Aufgaben zur Übung |
1 – Beantworte diese Fragen zum Text über die Nomos Tangente:
(a) Wie viele Stunden Gangreserve hat das Werk?
(b) Auf Entwürfe aus welchem Jahrzehnt gehen Gehäuse und Zifferblatt zurück?
(c) Wessen Wort über Klassiker führt der Text an?
2 – Gib aus dem Text über die Nomos Tangente den Abschnitt von „Handaufzugwerk Nomos a“ bis „Armband 38 g.“ wortgetreu zurück.

Vorgegebener Text |
============

Nach dem großartigen gestalterischen Entwurf zu Beginn der 1990er Jahre nun mit einem Werk mit fortlaufender Seriennummer aus der eigenen Manufaktur: die Nomos Tangente mit Handaufzug.
Handaufzugwerk Nomos a (ohne Datumsanzeige), 17 Steine, 43 Stunden Gangreserve. Zifferblatt galvanisiert, weiß versilbert, Ziffern arabisch, Zeiger temperaturgebläuter Stahl. Saphirglasabdeckung und Stahlboden. Gehäuse Edelstahl poliert; Höhe 6,2 mm, 35 mm Ø. Schwarzes Cordovan-Lederarmband, Breite 18 mm. Gewicht mit Armband 38 g.
Die Tangente. Ein moderner Klassiker.
Die Tangente ist ein Nomos-Entwurf, der bereits unmittelbar nach dem Erscheinen der Uhr zu Beginn der 1990er Jahre als gestalterisch großer Wurf Furore machte. Das flache Gehäuse und das Zifferblatt gehen auf Glashütter Entwürfe aus den 1920er Jahren zurück und zeigen eindrucksvoll, wessen ein unangestrengt-pragmatischer Minimalismus früher einmal fähig war. Vor Jahren, als wir die Uhr zum ersten Mal anboten, mochten wir uns nicht dazu hinreißen lassen, die seinerzeit noch relativ neue Tangente als Klassiker zu bezeichnen – eingedenk des geflügelten Wortes von Sloterdijk, daß Klassiker nur solche Hervorbringungen menschlichen Geistes sind, die „ihre Kritiker überleben“. So weit ist es auch heute noch nicht, aber die Vielzahl nachempfundener Uhren deutet an, daß sie auf dem besten Weg ist, ein Klassiker zu werden. Wir bringen die Tangente ohne Datumsanzeige und mit Stahlboden. In jedes Uhrwerk ist eine fortlaufende Seriennummer sowie die griechische Kaliberbezeichnung („a“ für das Handaufzugswerk ohne Datum) eingraviert.

============

Ausgangsdaten |
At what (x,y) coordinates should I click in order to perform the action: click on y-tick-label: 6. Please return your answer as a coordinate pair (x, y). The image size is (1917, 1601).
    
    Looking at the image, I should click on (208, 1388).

============

Die Lösungen |
1 –
(a) 43 Stunden
(b) Auf Glashütter Entwürfe aus den 1920er Jahren
(c) Das Wort von Sloterdijk

2 –
Handaufzugwerk Nomos a (ohne Datumsanzeige), 17 Steine, 43 Stunden Gangreserve. Zifferblatt galvanisiert, weiß versilbert, Ziffern arabisch, Zeiger temperaturgebläuter Stahl. Saphirglasabdeckung und Stahlboden. Gehäuse Edelstahl poliert; Höhe 6,2 mm, 35 mm Ø. Schwarzes Cordovan-Lederarmband, Breite 18 mm. Gewicht mit Armband 38 g.